China Tainted Milk Scandal Widens
China's tainted milk crisis widened Friday after tests found the industrial chemical melamine in liquid milk produced by three of the country's leading dairy companies, the quality watchdog said.
Singapore suspended the sale and import of all Chinese milk and dairy products because several tested items were contaminated.
Tainted baby formula has been blamed for killing four infants and sickening 6,200 in China since the scandal broke last week. Some 1,300 babies, mostly newborns, are currently in hospitals and 158 of them are suffering from acute kidney failure. Thousands of parents across the country were bringing their children to hospitals for health checks.
The crisis was initially thought to have been confined to tainted milk powder. But about 10 percent of liquid milk samples taken from Mengniu Dairy Group Co. and Yili Industrial Group Co. China's two largest dairy producers contained melamine, according to the General Administration of Quality Supervision, Inspection and Quarantine. Milk from Shanghai-based Bright Dairy also showed contamination.
Singapore's Agri-Food and Veterinary Authority said tests revealed traces of melamine in samples of a Yili-brand yogurt bar and Dutch Lady-brand strawberry milk manufactured in China. Authorities said they plan to destroy all samples of these two products in Singapore. Officials also warned local food manufacturers against using milk products from China as ingredients.
Hong Kong's two biggest grocery chains, PARKnSHOP and Wellcome, pulled all liquid milk by Mengniu from shelves Friday. A day earlier, Hong Kong had recalled milk, yogurt, ice cream and other products made by Yili Industrial Group Co.
Starbucks Corp. said its 300 cafes in mainland China had pulled milk supplied by Mengniu. Seattle-based Starbucks said no employees or customers had fallen ill from the milk.
SingaporeThe scandal began with complaints over milk powder by Sanlu Group Co. one of China's best-known and most respected brands. But it quickly became a much larger problem as government tests found that one-fifth of the companies producing baby milk powder had melamine in their products.

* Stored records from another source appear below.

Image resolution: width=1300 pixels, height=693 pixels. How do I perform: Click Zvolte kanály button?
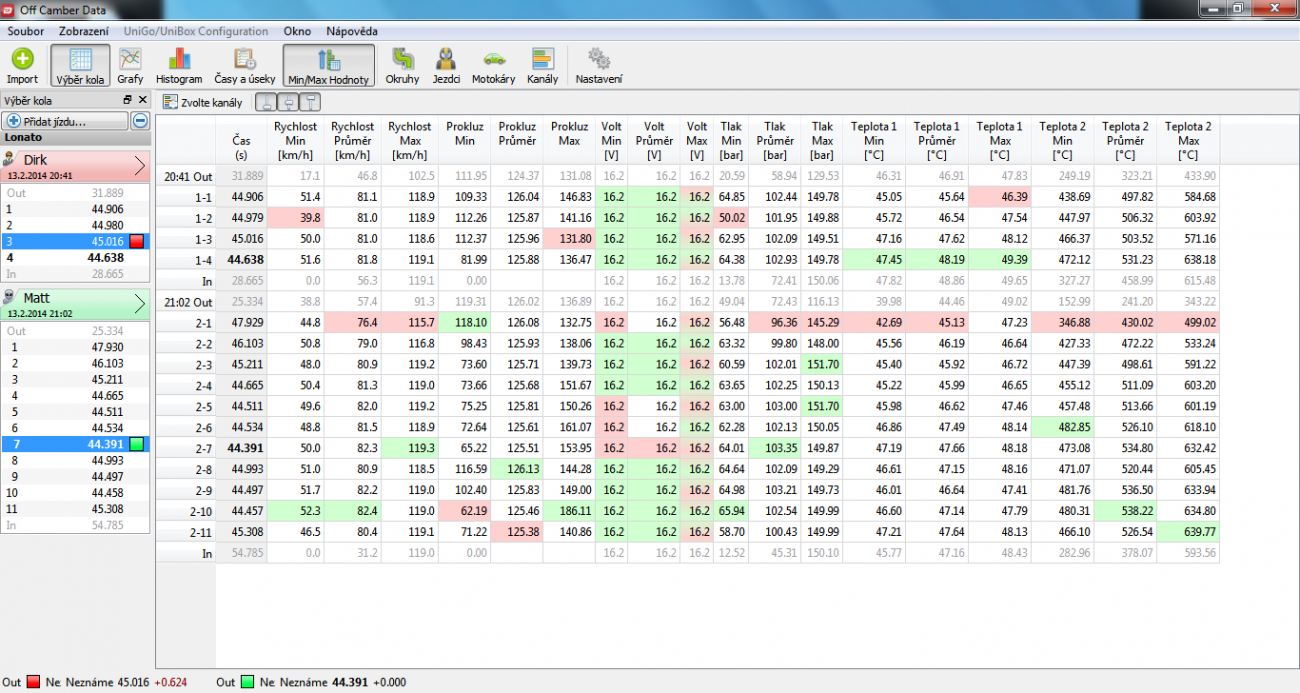[203, 102]
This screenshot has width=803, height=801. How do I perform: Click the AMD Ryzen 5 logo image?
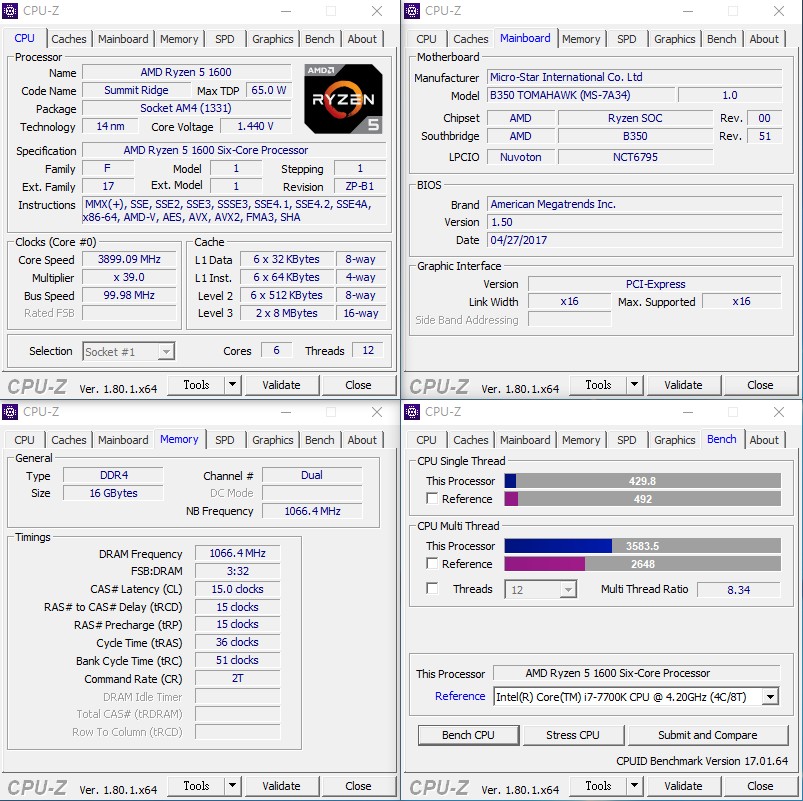[343, 98]

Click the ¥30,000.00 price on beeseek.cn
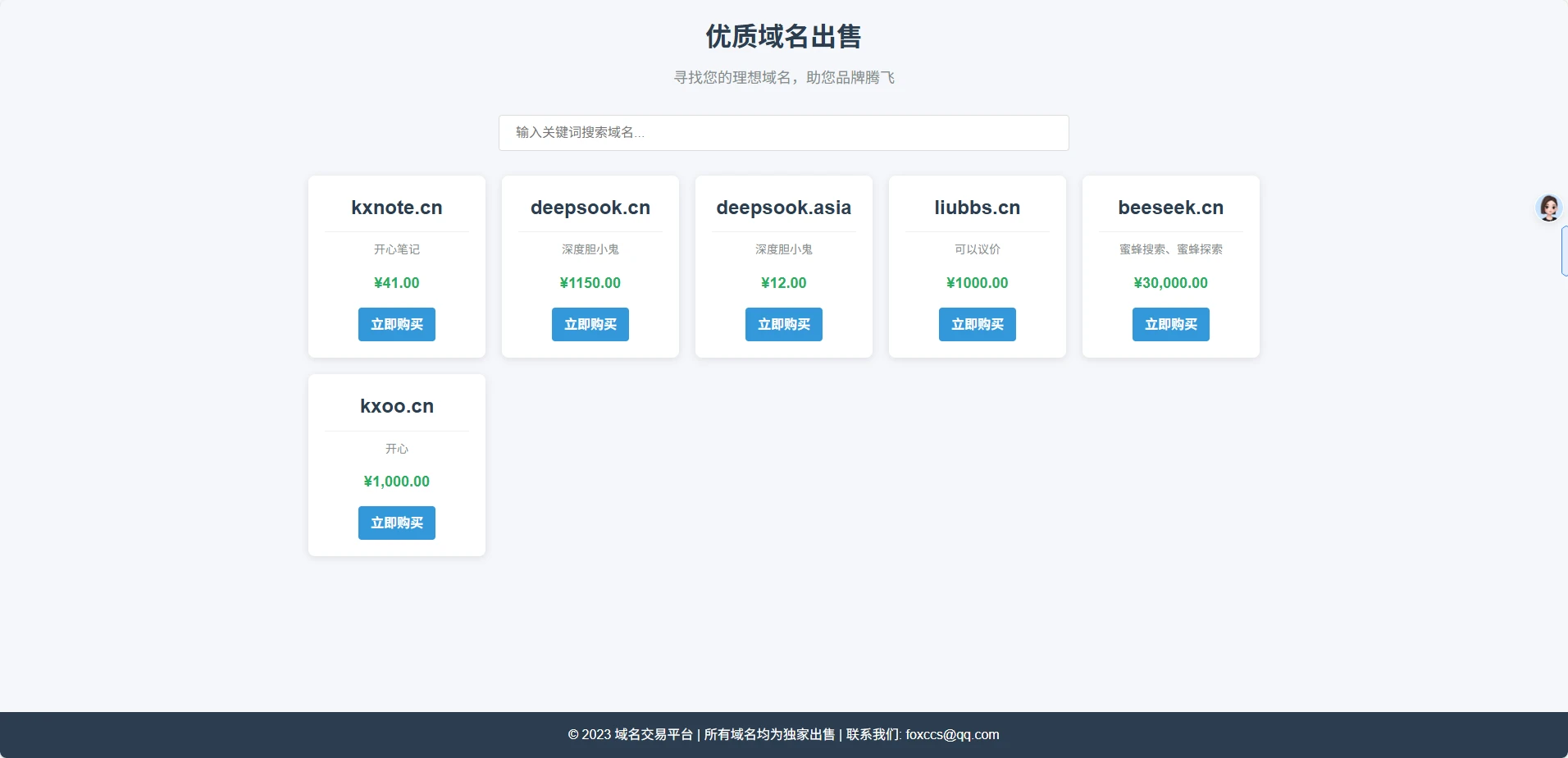pos(1170,283)
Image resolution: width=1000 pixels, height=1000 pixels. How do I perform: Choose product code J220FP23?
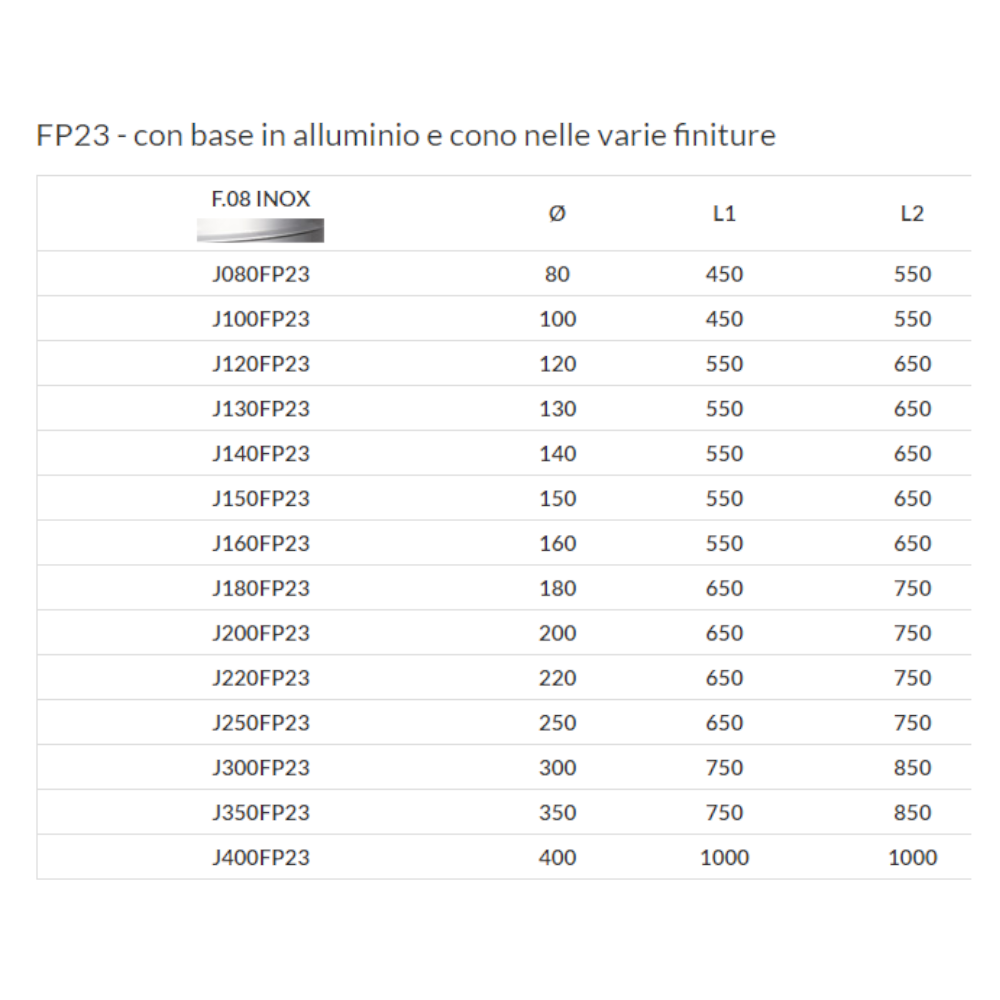pyautogui.click(x=260, y=678)
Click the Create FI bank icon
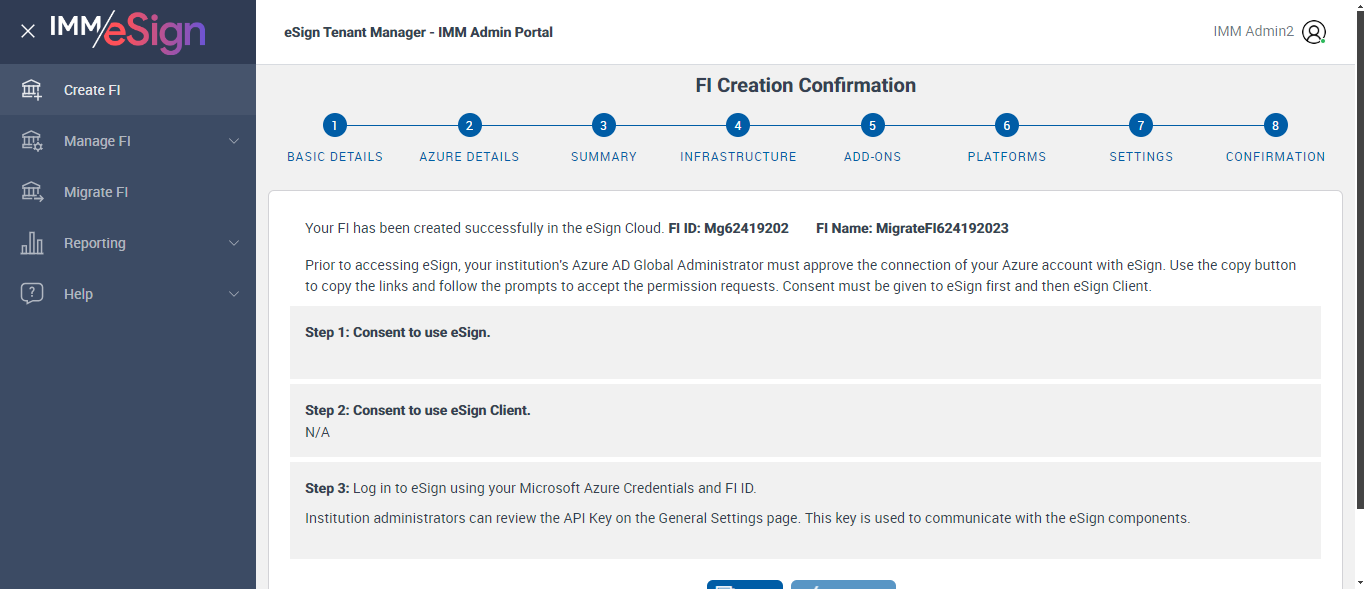The height and width of the screenshot is (589, 1366). point(32,90)
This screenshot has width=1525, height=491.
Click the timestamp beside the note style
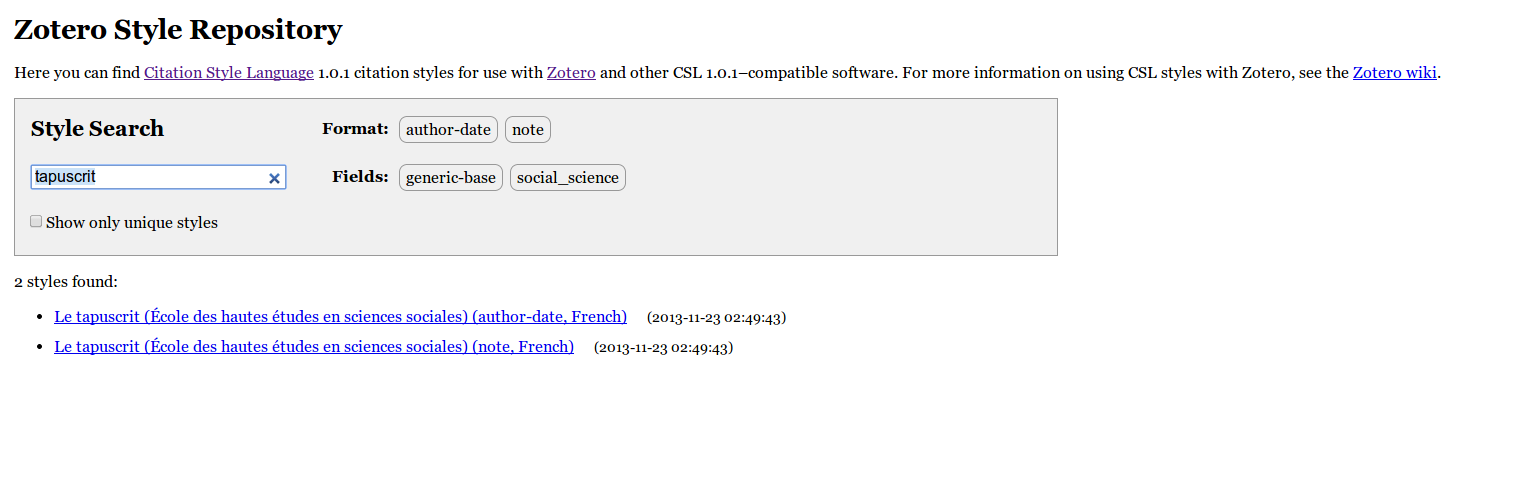pos(663,348)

Melamine is a toxic industrial chemical that can cause kidney stones and lead to kidney failure. It has no nutritional value but is high in nitrogen, making products with it appear higher in protein. Suppliers trying to cut costs are believed to have added it to watered-down milk to cover up the resulting protein deficiency.
The scandal is the latest in a series of problems with tainted products made in China. The crisis has raised doubts about the effectiveness of tighter controls China promised after a series of food safety scares in recent years over contaminated seafood, toothpaste and a pet food ingredient tainted with melamine.
Though most of the suspect dairy products are only sold domestically, two of the companies involved exported baby formula to five countries in Asia and Africa. Other products such as milk, yogurt and ice cream went to Hong Kong.
Two distributors said Friday that Sanlu ordered them to pull its baby formula off store shelves in early July, weeks before the company went public with the melamine contamination.
The statements by the distributors in Hebei province, where Sanlu is headquartered, raise further questions about when the company and government knew milk powder being fed to babies was tainted with a banned chemical.
A New Zealand stakeholder in Sanlu has said it was told in early August, before the start of the Beijing Olympics on Aug. 8, that there was a problem. The dairy farmers' group Fonterra, which owns 43 percent of Sanlu Group, told the New Zealand government, which informed Chinese officials.
The public was not told until Sept. 11 that the powder, used in baby formula and other products, was laced with melamine.
"We were asked by Sanlu to take all their 2007 to July 2008 baby powder off the shelves in early July" and replace it with new powder, said one of the distributors, Zhang Youqiang.
"Then things got weird. In early August, they came to us again and said all the new Sanlu baby milk powder we had just put on the shelves" did not meet a certain government standard unrelated to product quality, said Zhang, who declined to give his company name for fear of offending Sanlu. He said it was not clear what the standard was that had not been met.
Zhang said he now has warehouses full of contaminated milk powder and is trying to get refunds from Sanlu.
Another distributor, Liang Jianqiang, said he was also trying to get money from Sanlu. He also took Sanlu baby milk powder out of stores in July.
"They told me there would be a new formula that's better quality. They did this again in August and September," he said. Liang also did not want to disclose the name of his company.
Phone calls to Sanlu rang unanswered Friday and its Web site was not working. China's quality watchdog did not respond after asking to be sent a fax with questions.
The quality watchdog said it intended to "severely punish those who are responsible," according to a notice posted on the agency's Web site. It said all the batches that tested positive were being recalled.